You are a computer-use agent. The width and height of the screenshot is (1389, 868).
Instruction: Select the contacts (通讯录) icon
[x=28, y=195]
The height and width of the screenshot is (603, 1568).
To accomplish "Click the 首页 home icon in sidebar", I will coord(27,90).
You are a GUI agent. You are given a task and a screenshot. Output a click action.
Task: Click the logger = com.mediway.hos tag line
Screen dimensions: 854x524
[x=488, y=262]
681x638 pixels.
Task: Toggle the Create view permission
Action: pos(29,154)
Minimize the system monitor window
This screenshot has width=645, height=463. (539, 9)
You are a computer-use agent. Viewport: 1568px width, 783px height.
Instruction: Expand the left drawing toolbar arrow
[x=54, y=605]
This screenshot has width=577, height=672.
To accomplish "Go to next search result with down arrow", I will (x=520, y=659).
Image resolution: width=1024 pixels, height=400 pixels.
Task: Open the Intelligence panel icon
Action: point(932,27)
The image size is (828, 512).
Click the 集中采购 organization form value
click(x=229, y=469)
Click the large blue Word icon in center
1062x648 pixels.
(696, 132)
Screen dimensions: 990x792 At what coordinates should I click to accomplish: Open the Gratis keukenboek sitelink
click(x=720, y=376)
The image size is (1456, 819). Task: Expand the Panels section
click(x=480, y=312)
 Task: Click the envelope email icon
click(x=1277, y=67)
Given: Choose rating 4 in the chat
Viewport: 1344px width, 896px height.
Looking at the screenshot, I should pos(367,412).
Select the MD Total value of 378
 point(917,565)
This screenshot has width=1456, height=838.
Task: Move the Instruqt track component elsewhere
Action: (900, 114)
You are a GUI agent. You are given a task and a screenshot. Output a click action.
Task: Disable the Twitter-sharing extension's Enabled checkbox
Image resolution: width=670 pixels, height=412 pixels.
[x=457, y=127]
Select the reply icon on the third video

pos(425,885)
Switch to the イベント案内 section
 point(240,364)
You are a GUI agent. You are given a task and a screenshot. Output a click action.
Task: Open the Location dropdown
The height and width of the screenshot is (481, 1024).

Task brief:
Write out all of the lines above again, replacing each occurrence of "GUI agent" with "screen-control agent" and leaving everything else unchanged.

Worked solution:
You are a computer-use agent. The width and height of the screenshot is (1389, 868).
Instruction: Select the contacts (通讯录) icon
[x=28, y=195]
The height and width of the screenshot is (603, 1568).
To accomplish "Click the 首页 home icon in sidebar", I will coord(27,90).
You are a screen-control agent. You are given a task and a screenshot. Output a click action.
Task: Click the logger = com.mediway.hos tag line
Screen dimensions: 854x524
[x=488, y=262]
681x638 pixels.
Task: Toggle the Create view permission
Action: pos(29,154)
Minimize the system monitor window
This screenshot has width=645, height=463. (539, 9)
You are a computer-use agent. Viewport: 1568px width, 783px height.
Instruction: Expand the left drawing toolbar arrow
[x=54, y=605]
This screenshot has width=577, height=672.
To accomplish "Go to next search result with down arrow", I will (x=520, y=659).
Image resolution: width=1024 pixels, height=400 pixels.
Task: Open the Intelligence panel icon
Action: point(932,27)
The image size is (828, 512).
Click the 集中采购 organization form value
click(x=229, y=469)
Click the large blue Word icon in center
1062x648 pixels.
(696, 132)
Screen dimensions: 990x792 At what coordinates should I click to accomplish: Open the Gratis keukenboek sitelink
click(x=720, y=376)
The image size is (1456, 819). Task: Expand the Panels section
click(x=480, y=312)
 Task: Click the envelope email icon
click(x=1277, y=67)
Given: Choose rating 4 in the chat
Viewport: 1344px width, 896px height.
Looking at the screenshot, I should pos(367,412).
Select the MD Total value of 378
 point(917,565)
This screenshot has width=1456, height=838.
Task: Move the Instruqt track component elsewhere
Action: (900, 114)
You are a screen-control agent. You are given a task and a screenshot. Output a click action.
Task: Disable the Twitter-sharing extension's Enabled checkbox
Image resolution: width=670 pixels, height=412 pixels.
[x=457, y=127]
Select the reply icon on the third video

pos(425,885)
Switch to the イベント案内 section
 point(240,364)
You are a screen-control agent. You are given a task and a screenshot. Output a click action.
Task: Open the Location dropdown
The height and width of the screenshot is (481, 1024).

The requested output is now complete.